▸ Your task:
Would you write out the lines from the one containing "الأشغال اليدوية (431, 1737)" to the end of the records below, exactly and in full, please?

▸ Exercise inputs:
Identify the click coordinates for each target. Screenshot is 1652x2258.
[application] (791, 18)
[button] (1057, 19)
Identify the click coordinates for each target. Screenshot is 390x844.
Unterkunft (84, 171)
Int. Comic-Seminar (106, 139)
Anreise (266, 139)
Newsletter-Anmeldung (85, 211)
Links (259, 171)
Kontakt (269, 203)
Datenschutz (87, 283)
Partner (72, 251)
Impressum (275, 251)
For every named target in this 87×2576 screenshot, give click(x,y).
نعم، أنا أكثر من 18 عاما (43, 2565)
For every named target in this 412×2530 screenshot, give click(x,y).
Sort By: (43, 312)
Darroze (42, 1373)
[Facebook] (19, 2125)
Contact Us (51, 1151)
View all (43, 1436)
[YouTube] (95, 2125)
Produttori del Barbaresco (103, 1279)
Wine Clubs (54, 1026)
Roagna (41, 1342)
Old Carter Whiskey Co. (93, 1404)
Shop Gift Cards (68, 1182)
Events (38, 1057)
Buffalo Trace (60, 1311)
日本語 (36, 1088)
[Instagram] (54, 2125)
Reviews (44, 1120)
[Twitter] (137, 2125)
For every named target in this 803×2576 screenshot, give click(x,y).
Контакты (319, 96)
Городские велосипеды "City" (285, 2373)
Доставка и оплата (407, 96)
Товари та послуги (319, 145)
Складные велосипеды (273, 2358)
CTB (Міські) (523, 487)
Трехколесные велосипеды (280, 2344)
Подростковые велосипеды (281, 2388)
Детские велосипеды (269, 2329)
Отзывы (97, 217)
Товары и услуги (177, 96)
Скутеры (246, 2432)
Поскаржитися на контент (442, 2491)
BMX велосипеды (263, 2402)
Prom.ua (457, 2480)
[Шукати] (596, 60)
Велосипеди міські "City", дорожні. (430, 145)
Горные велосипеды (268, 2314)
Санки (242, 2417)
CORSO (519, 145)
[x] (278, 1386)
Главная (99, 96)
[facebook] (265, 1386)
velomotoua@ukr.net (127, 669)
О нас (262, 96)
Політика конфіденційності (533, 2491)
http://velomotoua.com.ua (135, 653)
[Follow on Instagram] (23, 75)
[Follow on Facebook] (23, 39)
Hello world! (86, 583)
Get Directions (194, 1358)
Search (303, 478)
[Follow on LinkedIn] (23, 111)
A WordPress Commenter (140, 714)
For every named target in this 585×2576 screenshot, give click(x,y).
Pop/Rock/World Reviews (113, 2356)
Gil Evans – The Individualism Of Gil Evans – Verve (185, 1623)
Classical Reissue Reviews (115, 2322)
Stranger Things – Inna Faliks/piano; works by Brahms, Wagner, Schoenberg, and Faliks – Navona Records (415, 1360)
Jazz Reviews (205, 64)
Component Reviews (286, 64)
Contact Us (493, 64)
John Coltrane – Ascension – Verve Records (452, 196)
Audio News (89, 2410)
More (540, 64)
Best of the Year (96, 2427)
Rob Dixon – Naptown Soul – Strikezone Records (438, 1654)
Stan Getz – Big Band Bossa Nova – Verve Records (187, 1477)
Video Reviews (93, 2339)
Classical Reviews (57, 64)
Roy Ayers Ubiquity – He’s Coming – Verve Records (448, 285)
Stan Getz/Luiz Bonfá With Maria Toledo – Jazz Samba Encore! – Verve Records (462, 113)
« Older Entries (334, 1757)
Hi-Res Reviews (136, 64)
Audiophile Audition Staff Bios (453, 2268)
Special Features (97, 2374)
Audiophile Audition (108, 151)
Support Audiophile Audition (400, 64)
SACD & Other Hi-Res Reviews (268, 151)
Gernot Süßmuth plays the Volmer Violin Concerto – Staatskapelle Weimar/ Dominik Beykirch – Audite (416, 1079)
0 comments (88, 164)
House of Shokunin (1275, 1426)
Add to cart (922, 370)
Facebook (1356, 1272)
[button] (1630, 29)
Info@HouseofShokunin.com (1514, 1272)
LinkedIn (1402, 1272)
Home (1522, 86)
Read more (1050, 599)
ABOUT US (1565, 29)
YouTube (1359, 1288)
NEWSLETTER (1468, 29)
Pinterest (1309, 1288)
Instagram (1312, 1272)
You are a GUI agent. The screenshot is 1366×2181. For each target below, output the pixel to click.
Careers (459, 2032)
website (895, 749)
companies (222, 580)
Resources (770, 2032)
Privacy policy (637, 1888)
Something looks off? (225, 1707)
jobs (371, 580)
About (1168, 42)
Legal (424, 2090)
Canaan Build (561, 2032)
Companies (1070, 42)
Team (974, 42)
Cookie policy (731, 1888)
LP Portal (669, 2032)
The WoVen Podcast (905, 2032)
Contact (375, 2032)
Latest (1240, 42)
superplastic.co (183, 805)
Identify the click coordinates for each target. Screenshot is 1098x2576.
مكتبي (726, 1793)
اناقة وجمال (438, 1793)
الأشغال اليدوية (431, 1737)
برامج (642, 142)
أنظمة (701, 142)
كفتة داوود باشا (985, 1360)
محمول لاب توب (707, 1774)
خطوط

▸ Written answer:
الأشغال اليدوية (431, 1737)
برامج (642, 142)
أنظمة (701, 142)
كفتة داوود باشا (985, 1360)
محمول لاب توب (707, 1774)
خطوط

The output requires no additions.